(SUPPLIED RECORDS)

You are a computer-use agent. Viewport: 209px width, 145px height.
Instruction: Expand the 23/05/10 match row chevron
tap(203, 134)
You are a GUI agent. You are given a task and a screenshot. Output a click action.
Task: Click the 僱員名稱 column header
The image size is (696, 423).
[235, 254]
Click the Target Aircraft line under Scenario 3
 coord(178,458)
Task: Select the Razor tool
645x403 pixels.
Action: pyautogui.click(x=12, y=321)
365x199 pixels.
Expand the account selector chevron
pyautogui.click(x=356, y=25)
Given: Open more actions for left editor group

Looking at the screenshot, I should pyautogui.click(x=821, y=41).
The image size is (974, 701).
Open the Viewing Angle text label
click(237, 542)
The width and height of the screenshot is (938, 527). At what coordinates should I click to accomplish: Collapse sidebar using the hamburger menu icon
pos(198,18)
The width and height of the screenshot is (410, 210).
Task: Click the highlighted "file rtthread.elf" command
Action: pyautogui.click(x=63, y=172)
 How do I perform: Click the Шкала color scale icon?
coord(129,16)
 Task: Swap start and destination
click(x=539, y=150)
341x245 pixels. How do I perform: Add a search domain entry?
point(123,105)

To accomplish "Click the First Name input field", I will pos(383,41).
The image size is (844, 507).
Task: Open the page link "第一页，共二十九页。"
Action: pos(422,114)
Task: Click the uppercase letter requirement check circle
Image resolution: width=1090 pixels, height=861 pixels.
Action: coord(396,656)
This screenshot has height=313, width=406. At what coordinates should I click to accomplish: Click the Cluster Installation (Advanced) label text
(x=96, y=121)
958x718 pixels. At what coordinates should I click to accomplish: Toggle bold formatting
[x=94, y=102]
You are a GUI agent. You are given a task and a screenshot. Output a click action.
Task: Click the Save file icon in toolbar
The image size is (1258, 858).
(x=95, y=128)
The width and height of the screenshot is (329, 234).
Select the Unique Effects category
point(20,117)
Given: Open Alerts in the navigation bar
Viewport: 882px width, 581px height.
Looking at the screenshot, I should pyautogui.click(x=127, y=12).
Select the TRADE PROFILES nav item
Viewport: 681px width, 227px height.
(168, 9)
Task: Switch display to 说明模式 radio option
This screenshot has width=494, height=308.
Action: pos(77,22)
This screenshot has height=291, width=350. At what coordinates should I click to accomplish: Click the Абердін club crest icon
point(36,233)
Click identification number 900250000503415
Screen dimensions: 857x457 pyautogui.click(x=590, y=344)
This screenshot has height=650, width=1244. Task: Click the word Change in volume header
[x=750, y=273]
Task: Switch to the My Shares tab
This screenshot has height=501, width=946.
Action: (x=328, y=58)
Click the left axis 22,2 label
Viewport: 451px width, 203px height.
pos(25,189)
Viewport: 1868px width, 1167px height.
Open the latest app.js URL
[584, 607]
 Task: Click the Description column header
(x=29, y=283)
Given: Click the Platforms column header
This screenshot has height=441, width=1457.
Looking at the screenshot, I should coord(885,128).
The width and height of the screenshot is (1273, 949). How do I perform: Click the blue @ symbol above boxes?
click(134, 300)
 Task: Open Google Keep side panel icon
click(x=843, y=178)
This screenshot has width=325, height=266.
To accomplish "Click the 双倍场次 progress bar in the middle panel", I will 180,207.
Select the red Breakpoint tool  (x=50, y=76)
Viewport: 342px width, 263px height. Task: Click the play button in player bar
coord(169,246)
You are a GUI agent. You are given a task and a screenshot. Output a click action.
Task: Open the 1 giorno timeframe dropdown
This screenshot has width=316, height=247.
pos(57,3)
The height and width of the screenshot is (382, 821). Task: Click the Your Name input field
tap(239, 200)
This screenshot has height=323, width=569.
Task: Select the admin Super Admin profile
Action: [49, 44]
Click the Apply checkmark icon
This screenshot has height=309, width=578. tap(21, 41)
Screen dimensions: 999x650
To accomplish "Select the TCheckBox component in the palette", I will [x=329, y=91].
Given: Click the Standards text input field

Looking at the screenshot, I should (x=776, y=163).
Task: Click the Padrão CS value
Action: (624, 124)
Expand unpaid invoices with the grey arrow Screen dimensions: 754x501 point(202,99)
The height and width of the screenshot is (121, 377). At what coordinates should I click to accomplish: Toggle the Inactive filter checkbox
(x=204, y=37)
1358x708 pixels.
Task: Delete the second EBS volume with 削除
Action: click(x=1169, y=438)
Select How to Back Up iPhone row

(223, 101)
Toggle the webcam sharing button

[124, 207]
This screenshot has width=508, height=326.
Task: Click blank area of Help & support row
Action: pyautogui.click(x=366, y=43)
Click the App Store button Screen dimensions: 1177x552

(WRITTEN TASK) Can you print the listing word for word, from its first line up to and including the line with "tap(203, 134)"?

(RESULT OF THIS EXERCISE)
You are a computer-use agent. Viewport: 209px width, 145px height.
Instruction: Expand the 23/05/10 match row chevron
tap(203, 134)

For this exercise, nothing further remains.